| DIRECTIONS FOR THIS TASK |
Pick out every line in the rows below that contains the string "Image", and copy each one in full.

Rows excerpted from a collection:
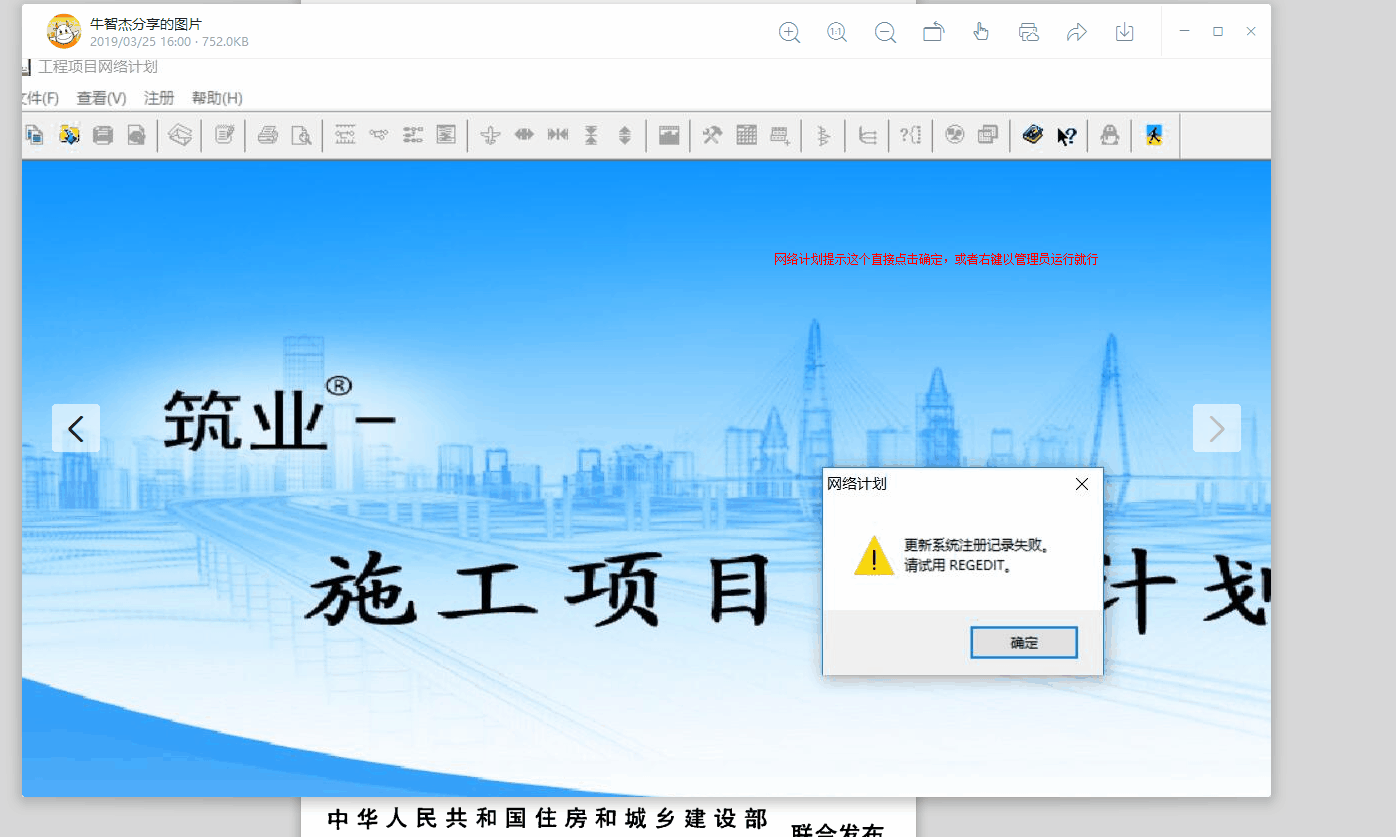Click the printer icon in app toolbar

pyautogui.click(x=267, y=135)
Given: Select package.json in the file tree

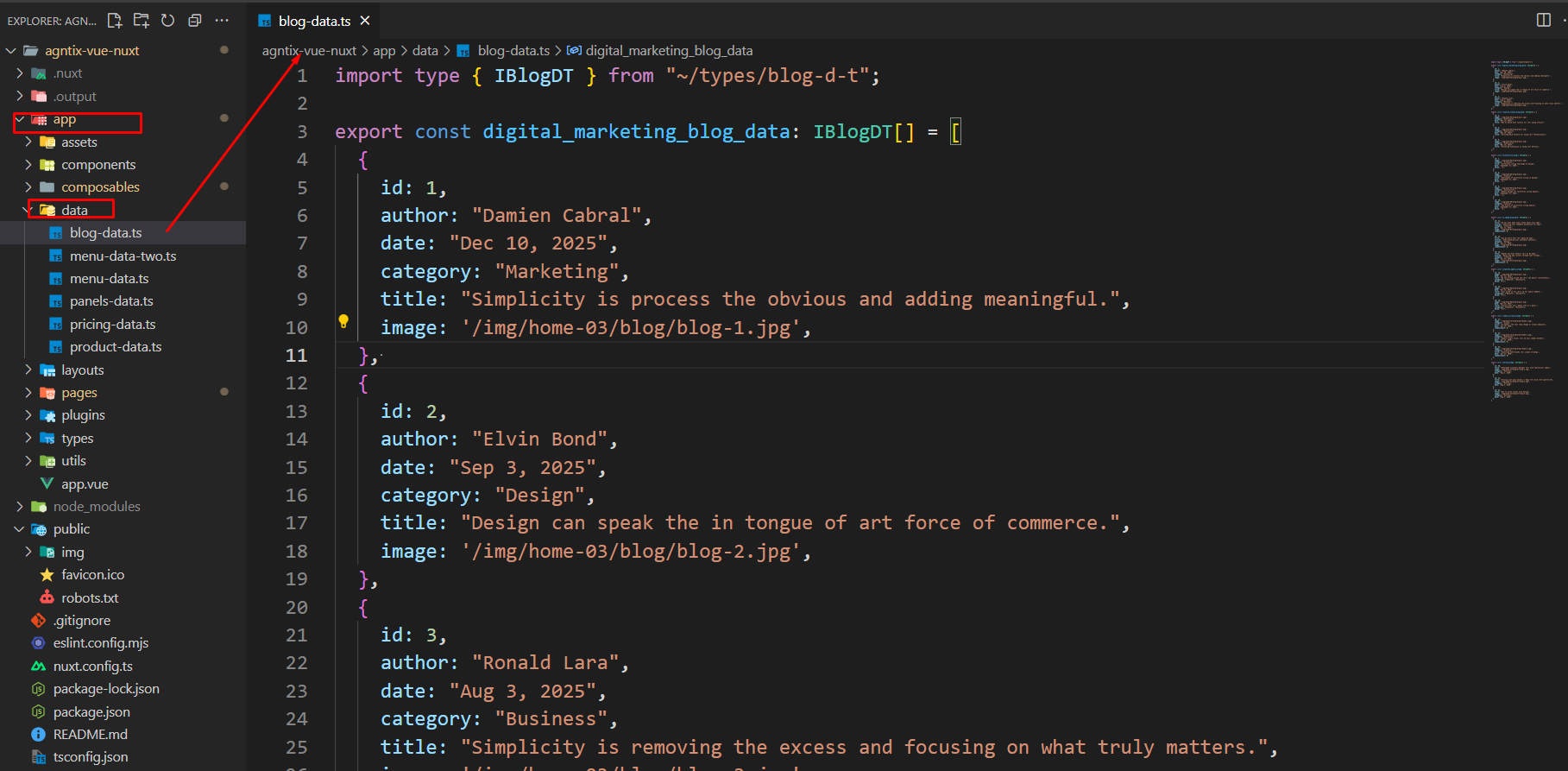Looking at the screenshot, I should [91, 712].
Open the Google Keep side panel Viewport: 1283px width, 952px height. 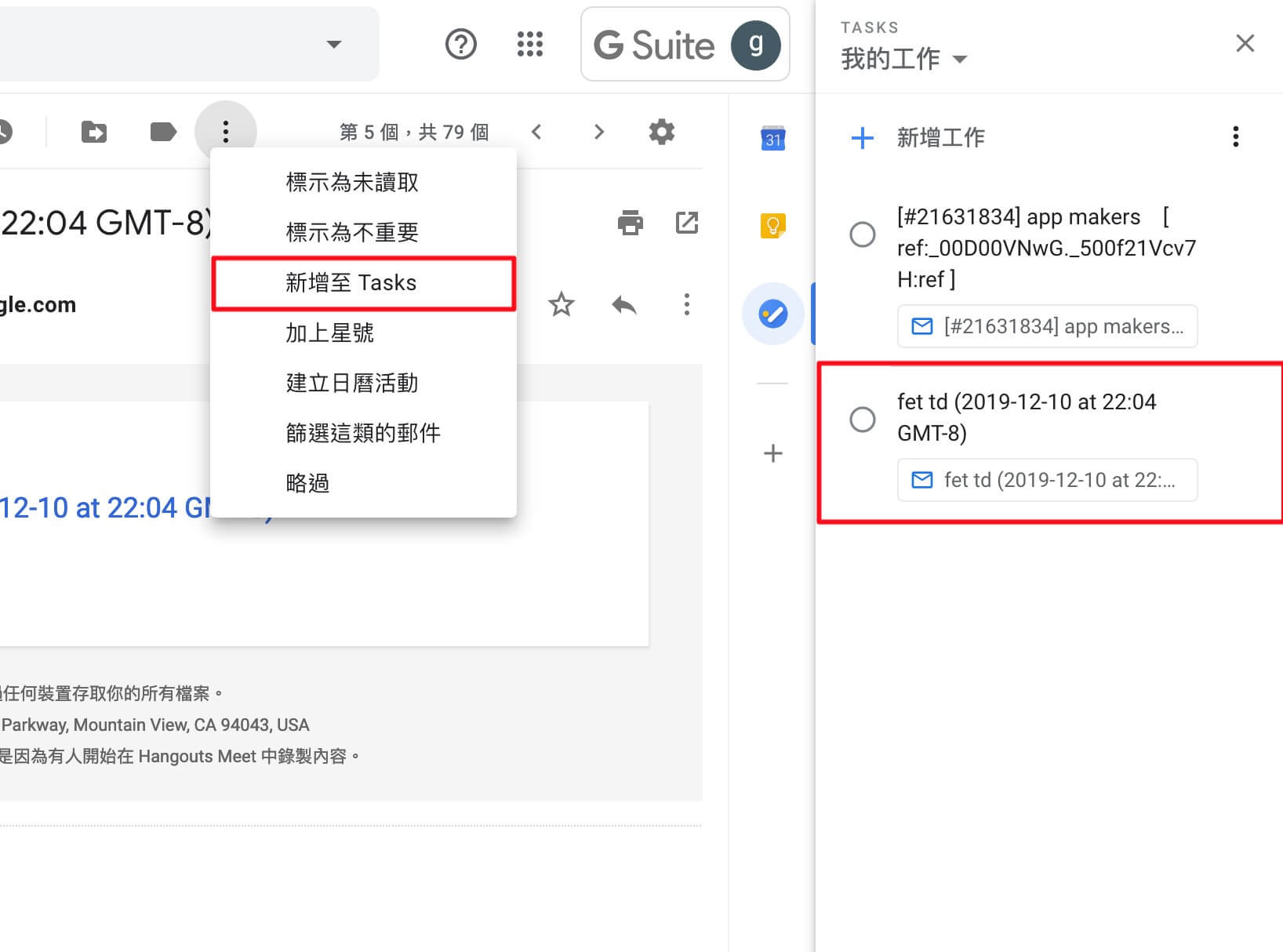(x=773, y=227)
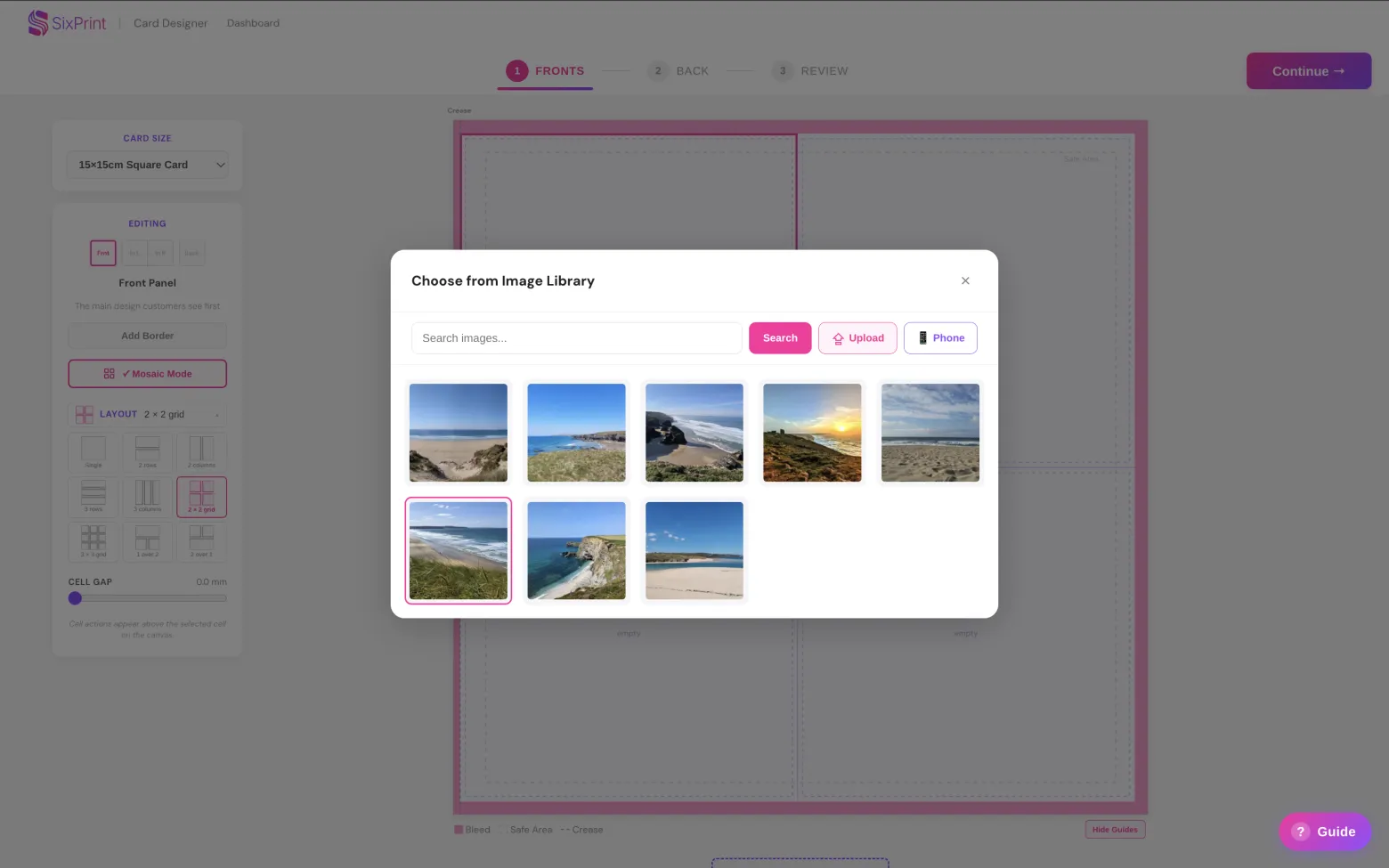Switch editing to the Back panel
Image resolution: width=1389 pixels, height=868 pixels.
(191, 253)
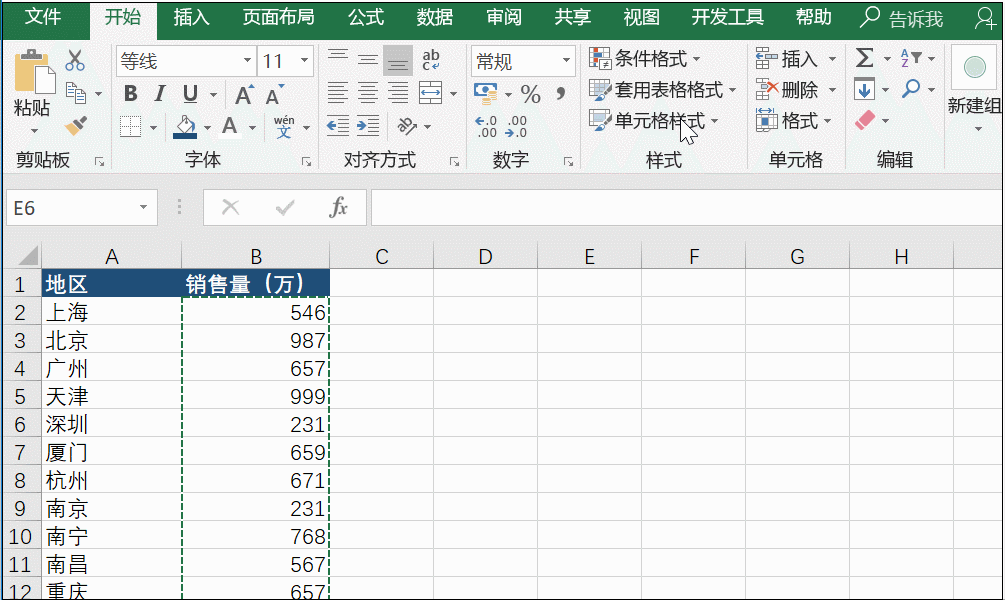Select the Format Painter tool

(x=76, y=125)
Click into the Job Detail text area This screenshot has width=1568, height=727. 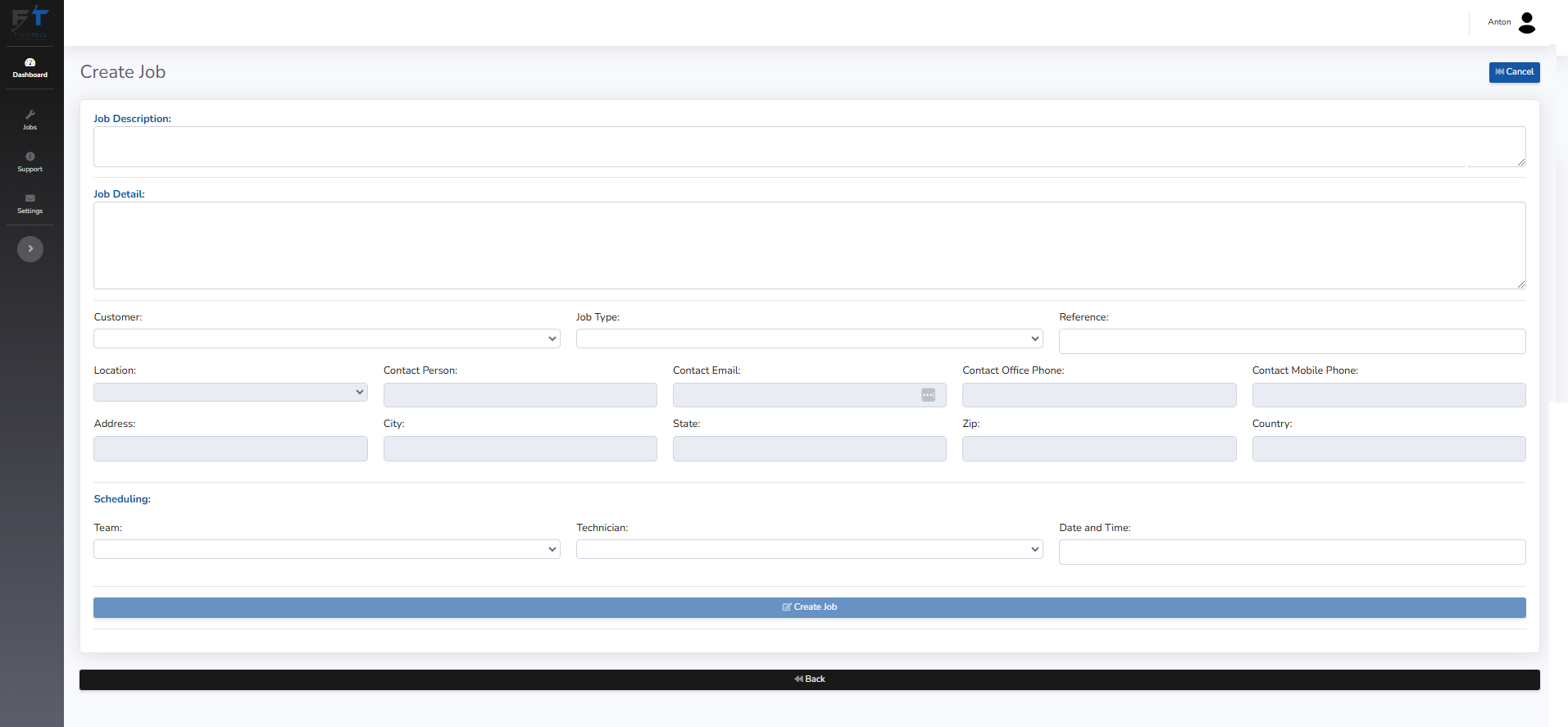point(809,245)
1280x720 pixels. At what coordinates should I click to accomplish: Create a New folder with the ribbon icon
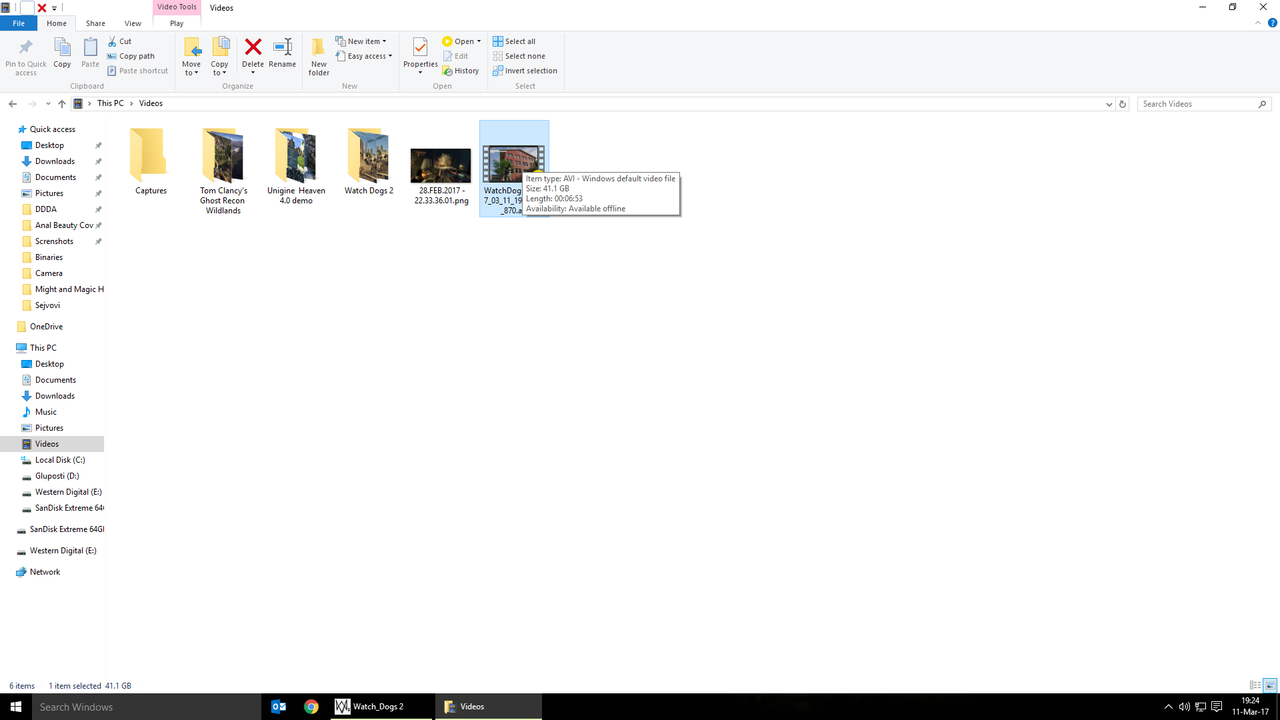click(318, 55)
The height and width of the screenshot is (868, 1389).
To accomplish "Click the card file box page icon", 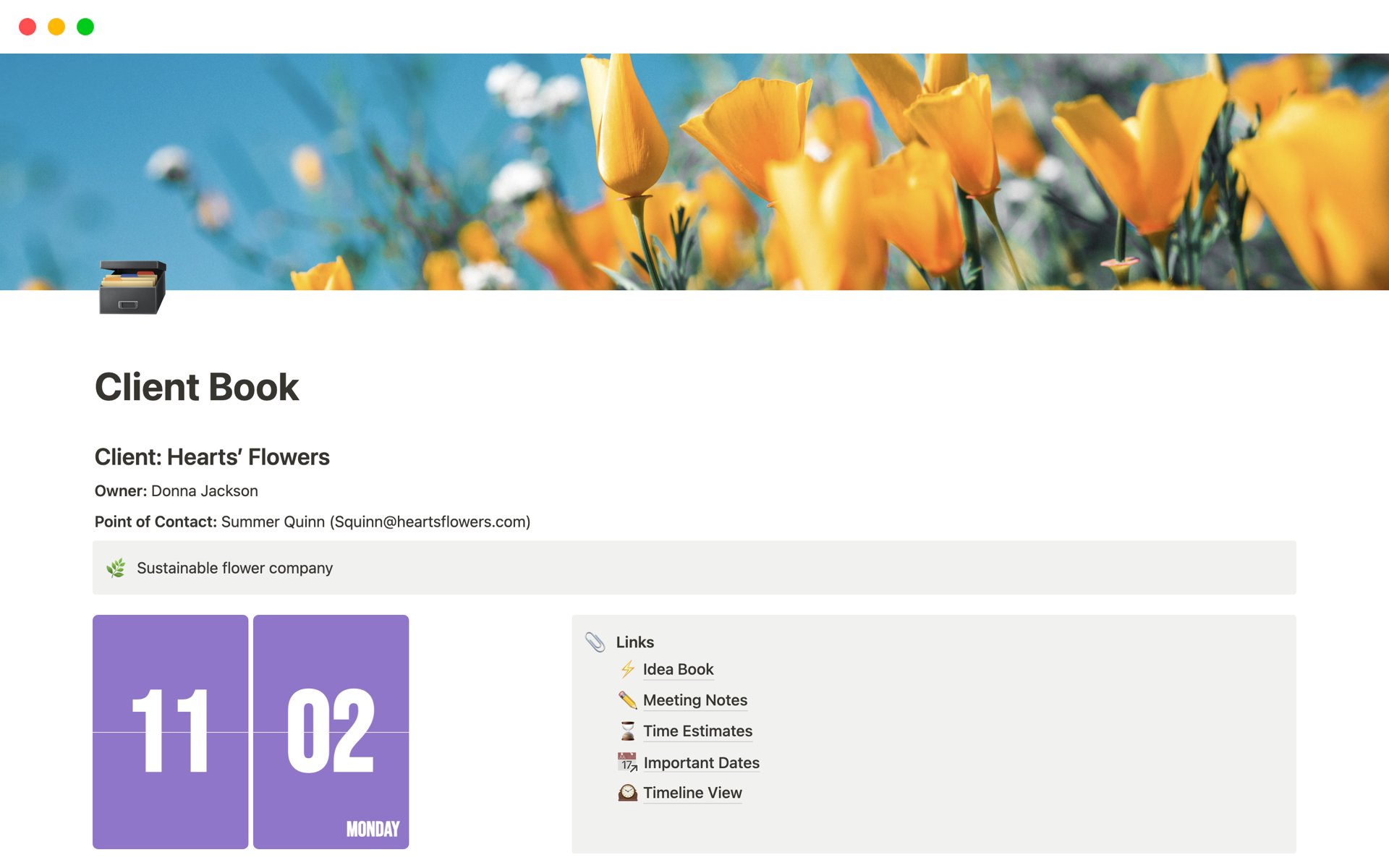I will [x=132, y=289].
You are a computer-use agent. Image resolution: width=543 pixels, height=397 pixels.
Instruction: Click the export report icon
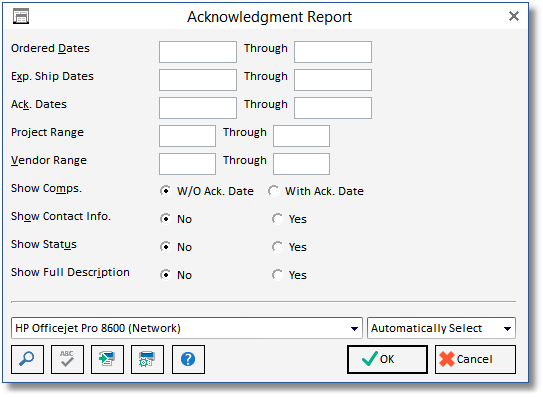coord(107,359)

| IN RESPONSE |
Image resolution: width=1389 pixels, height=868 pixels.
You are a computer-use agent. Image resolution: width=543 pixels, height=397 pixels.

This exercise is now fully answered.